En 1965, Salvador Dalí y Gala hicieron un mítico viaje entre Cadaqués y Perpiñán, pasando por Ceret. Una travesía que terminó en la estación de tren de la capital norte-catalana y que Dalí proclamó como el Centro del Mundo. La expresión daliniana hizo fortuna —viniendo del Avida Dollars tiene todo el sentido— y, aún hoy, la estación ferroviaria de Perpiñán recibe el apodo de “centro del mundo”. Sea o no el centro del mundo esta o cualquier otra estación de tren —no quisiera desmerecer la estación rosellonesa ni tampoco contradecir al genio ampurdanés—, lo cierto es que desde finales del XIX, con la progresiva implantación del ferrocarril, y hasta el último tercio del siglo XX, con la popularización de la aviación comercial, estas infraestructuras ferroviarias jugaban un papel importantísimo y tenían una fuerte carga simbólica.
Las estaciones de tren eran el principal punto de partida de largos viajes y promesas de aventura. También escenario de despedidas dolorosas y reencuentros apasionados. Un ir y venir de desconocidos cargados de maletas y de sueños. Un caos de equipajes, carreras, lágrimas y abrazos. Y todo ello en unos edificios a menudo imponentes y bellísimos. Sin ir más lejos, la estación de França de Barcelona, inaugurada coincidiendo con la Exposición Internacional de 1929 y uno de los principales exponentes de la arquitectura de hierro modernista de la ciudad. Un espacio, por cierto, a preservar y reivindicar.
Volviendo a la estación de Perpiñán, Dalí le dedicó un óleo importante de gran tamaño llamado justamente La Estación de Perpiñán, también conocido como Pop-Op-Yes-Yes-Pompier, que actualmente pertenece a la colección del Museum Ludwig de Colonia (Alemania). Édouard Manet, uno de los máximos exponentes del Impresionismo, también tiene una gran obra dedicada a una estación de tren, titulada El ferrocarril (1873) y en la que aparecen una madre y una hija contemplando el tráfico de la estación de Saint Lazare de París, escenario que, por cierto, también inspiró uno de los cuadros más conocidos de Claude Monet en 1877.
Las estaciones de tren eran el principal punto de partida de largos viajes y promesas de aventura. También escenario de despedidas dolorosas y reencuentros apasionados. Un ir y venir de desconocidos cargados de maletas y de sueños.
Las estaciones de tren también han son el escenario de muchas novelas, especialmente, de misterio. Para empezar, la archiconocida Asesinato en el Orient Express de Agatha Christie, Extraños en un tren de Patricia Highsmith o El señor Norris cambia de tren de Christopher Isherwood, por citar las tres primeras que me vienen a la cabeza. Y, por supuesto, si habláramos de cine, la lista de escenas memorables rodadas en estaciones de tren sería interminable. ¿Quién no recuerda a Tony Curtis y Jack Lemmon travestidos y caminando en precario equilibrio con zapatos de tacón por un andén en Some like it hot de Billy Wilder?
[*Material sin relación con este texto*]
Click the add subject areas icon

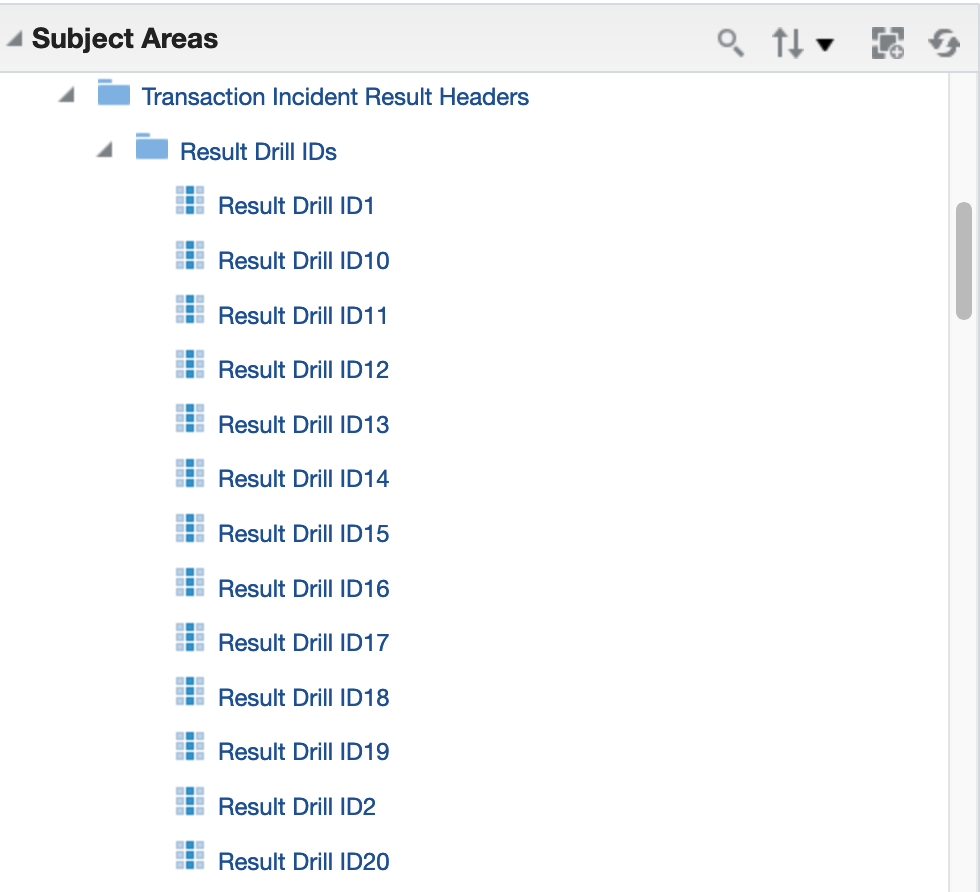pyautogui.click(x=887, y=42)
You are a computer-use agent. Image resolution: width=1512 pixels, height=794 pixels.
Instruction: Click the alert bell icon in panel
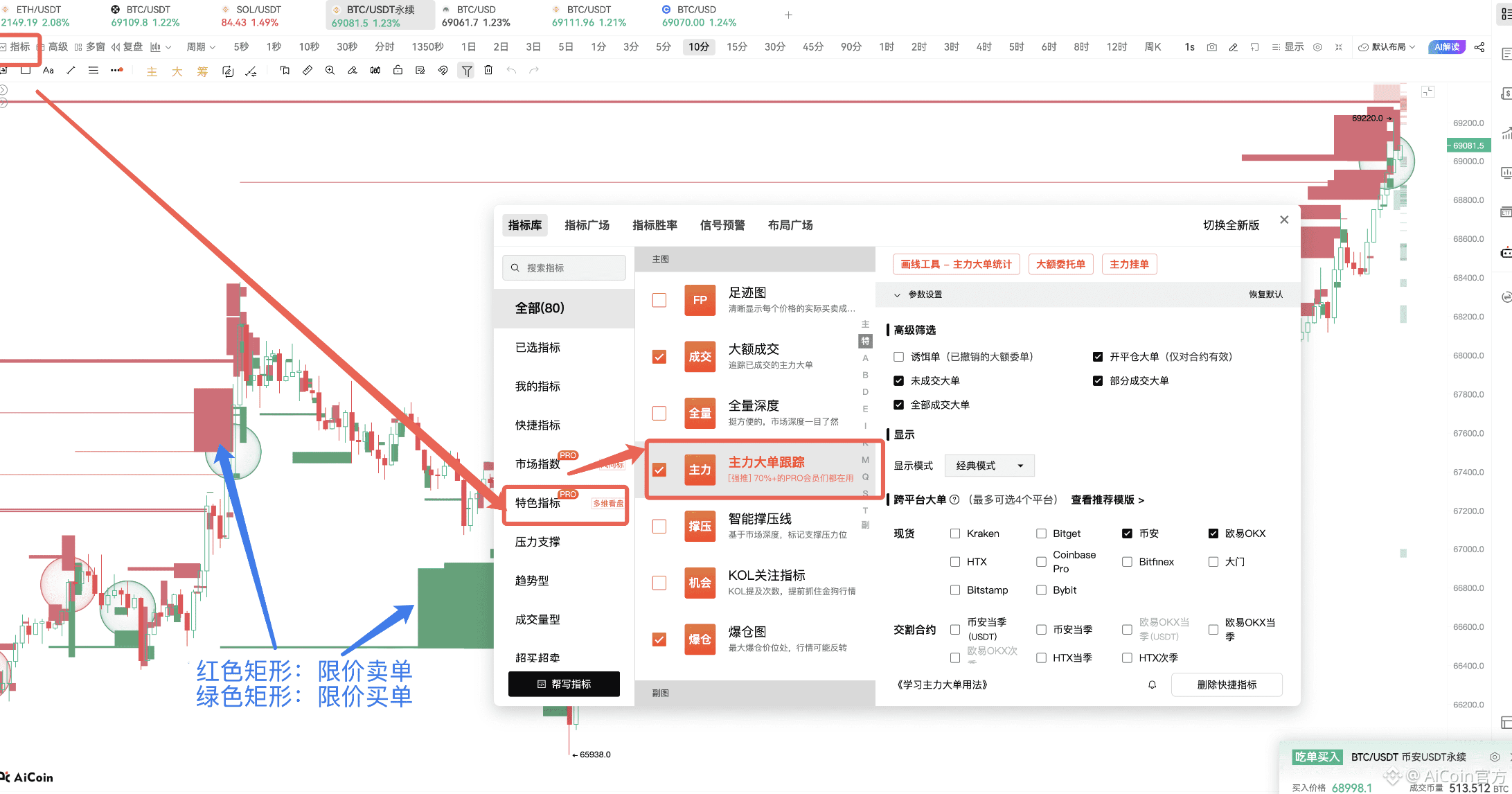1152,685
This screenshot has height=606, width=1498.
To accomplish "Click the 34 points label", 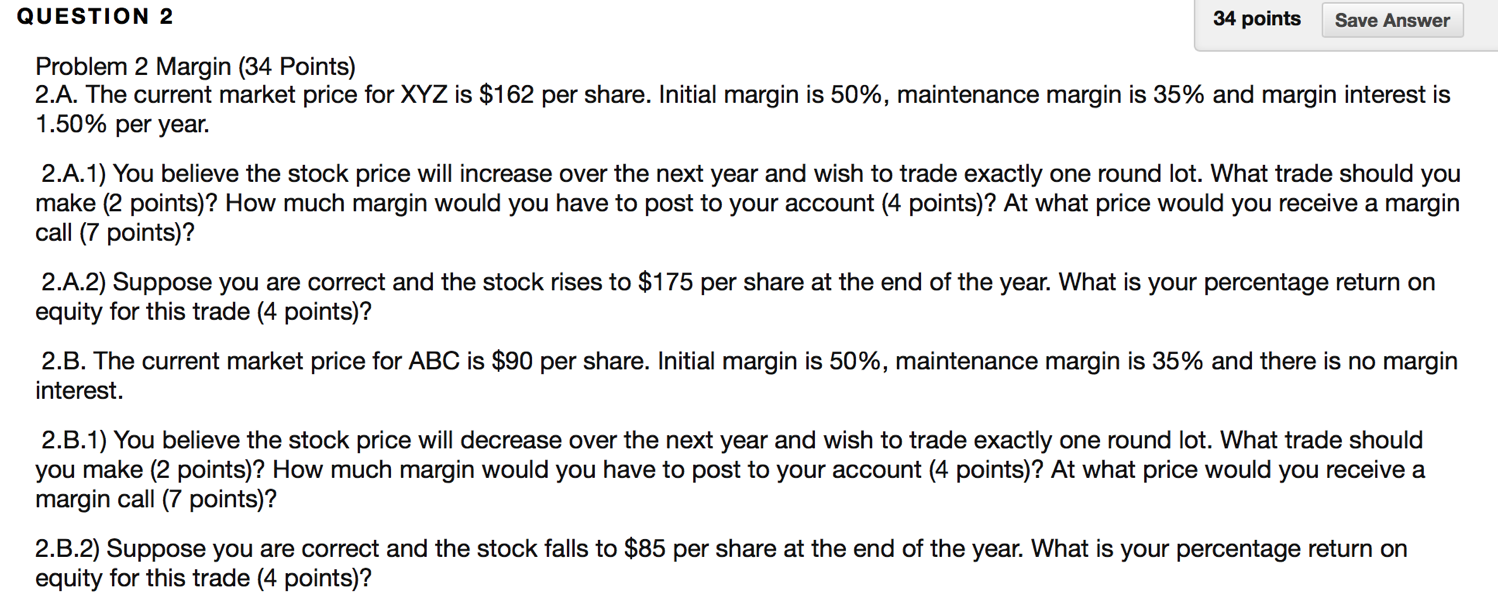I will click(x=1256, y=19).
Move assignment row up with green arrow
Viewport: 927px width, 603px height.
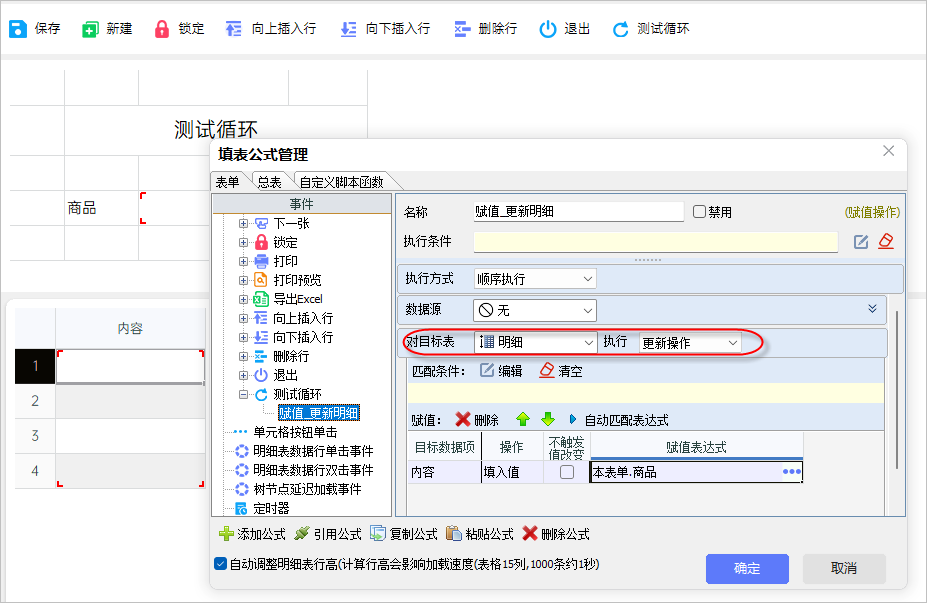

Hoy en día, las grandes estaciones de tren son un poco vintage porque hace años que hemos trasladado a los aeropuertos gran parte de todo lo que significaban. En nuestra época, el aeropuerto es la gran puerta de entrada y salida de las grandes ciudades. Tiene una importancia capital. Supongo que, por ello, estos días, entre otras razones, el debate sobre el futuro del aeropuerto Josep Tarradellas Barcelona-El Prat se vive con tanta pasión.
Pensémoslo detenidamente: una buena parte de nuestros sueños, proyectos e ilusiones particulares pasan por un aeropuerto. Del mismo modo que antes pasaban mayoritariamente por las estaciones de tren o los puertos. ¿Y en el futuro? Vete tú a saber. Por mucho que hace aproximadamente diez mil años dejamos de ser nómadas para convertirnos en sedentarios, muchos de nosotros no hemos perdido la inquietud por movernos de un lugar a otro. Porque sentimos que nuestro mundo es el mundo. Porque supongo que queremos sentirnos más libres o más vivos.